[Saved data entries]
-=-=-

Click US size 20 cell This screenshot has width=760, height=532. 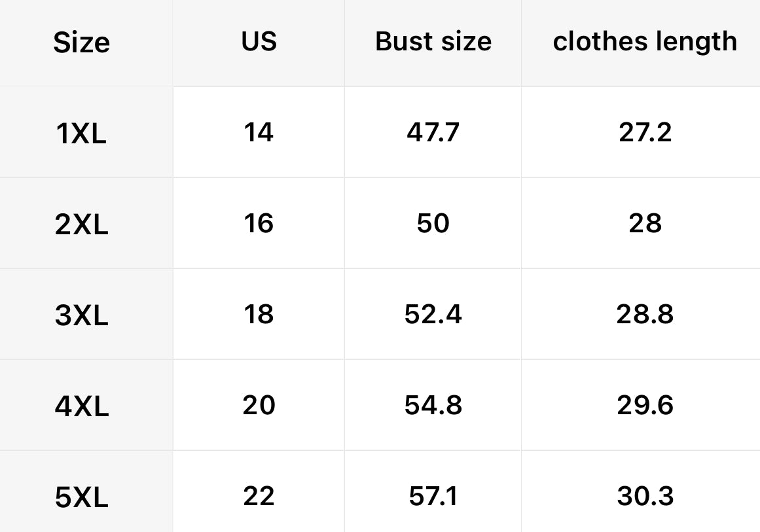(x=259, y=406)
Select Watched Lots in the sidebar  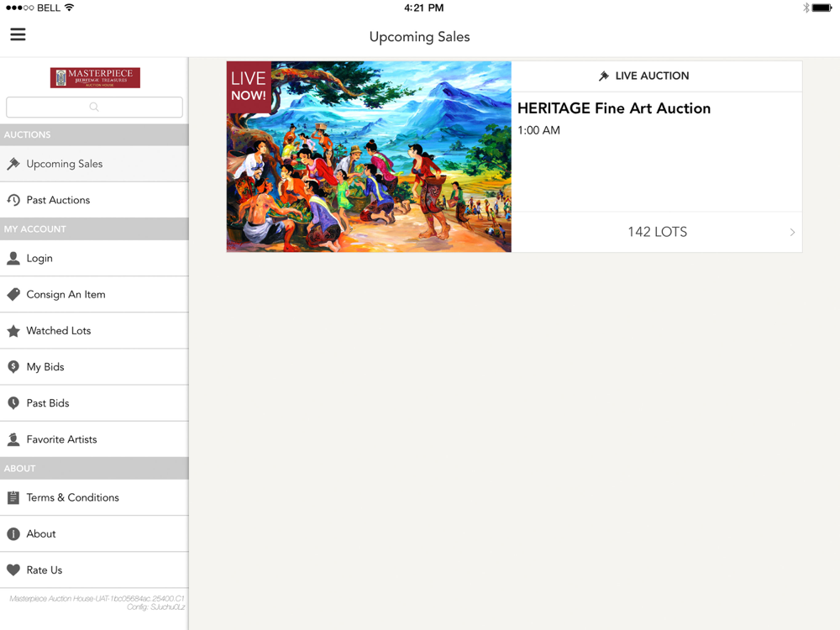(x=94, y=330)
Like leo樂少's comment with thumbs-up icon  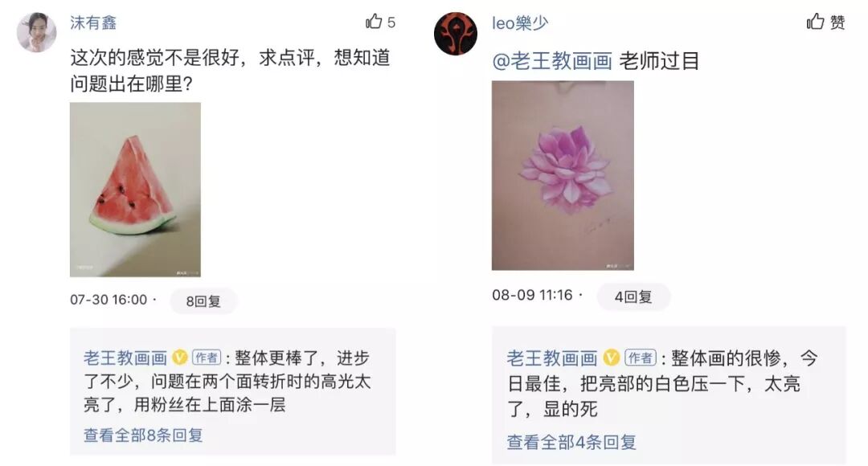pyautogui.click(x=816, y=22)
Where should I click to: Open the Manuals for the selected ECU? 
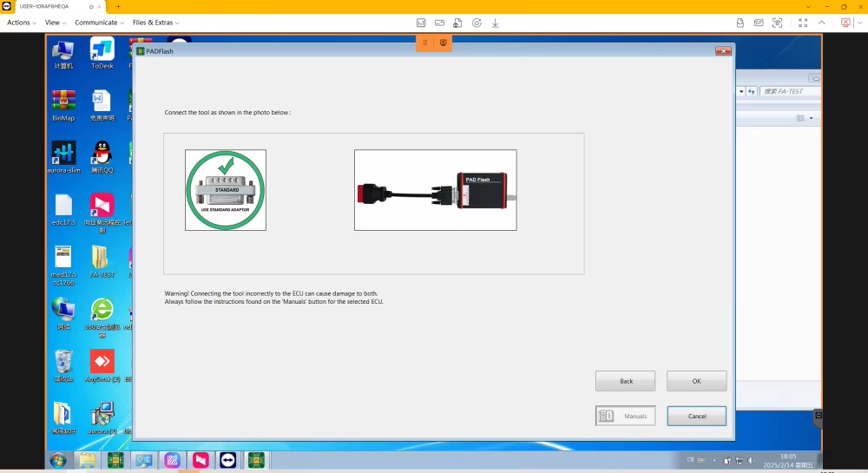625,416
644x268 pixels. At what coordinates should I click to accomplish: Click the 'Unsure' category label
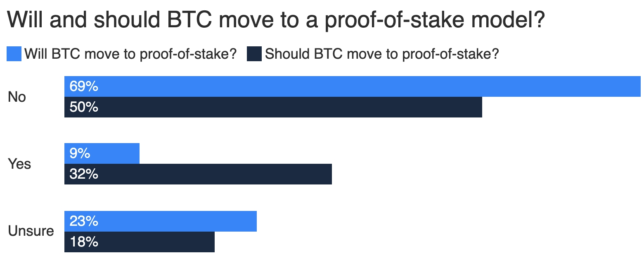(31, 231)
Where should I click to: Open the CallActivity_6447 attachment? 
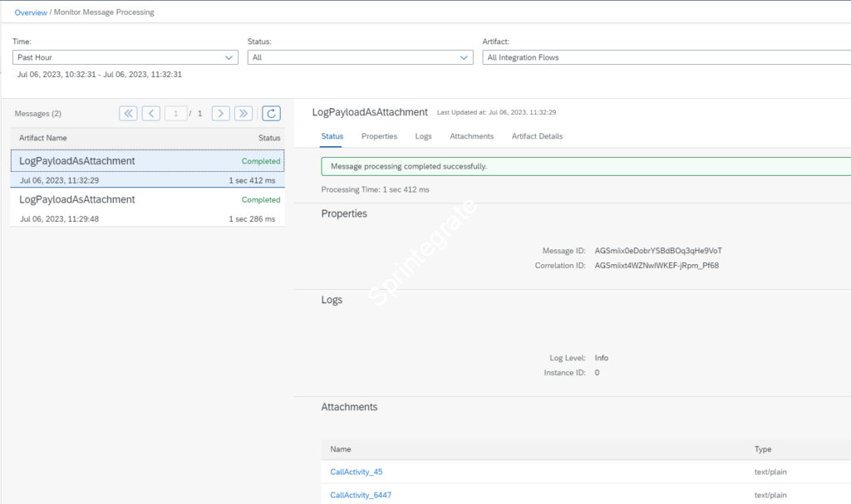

-=-=-

Activity: The lines from the one containing "644x268 pixels. At" through the last line of the data above are to be transcribed exactly, both included, with all pictures left out.

Exercise output:
644x268 pixels. At what coordinates should I click to accomplish: Click the 'Unsure' category label
(31, 231)
Where should I click to: Open the CallActivity_6447 attachment? 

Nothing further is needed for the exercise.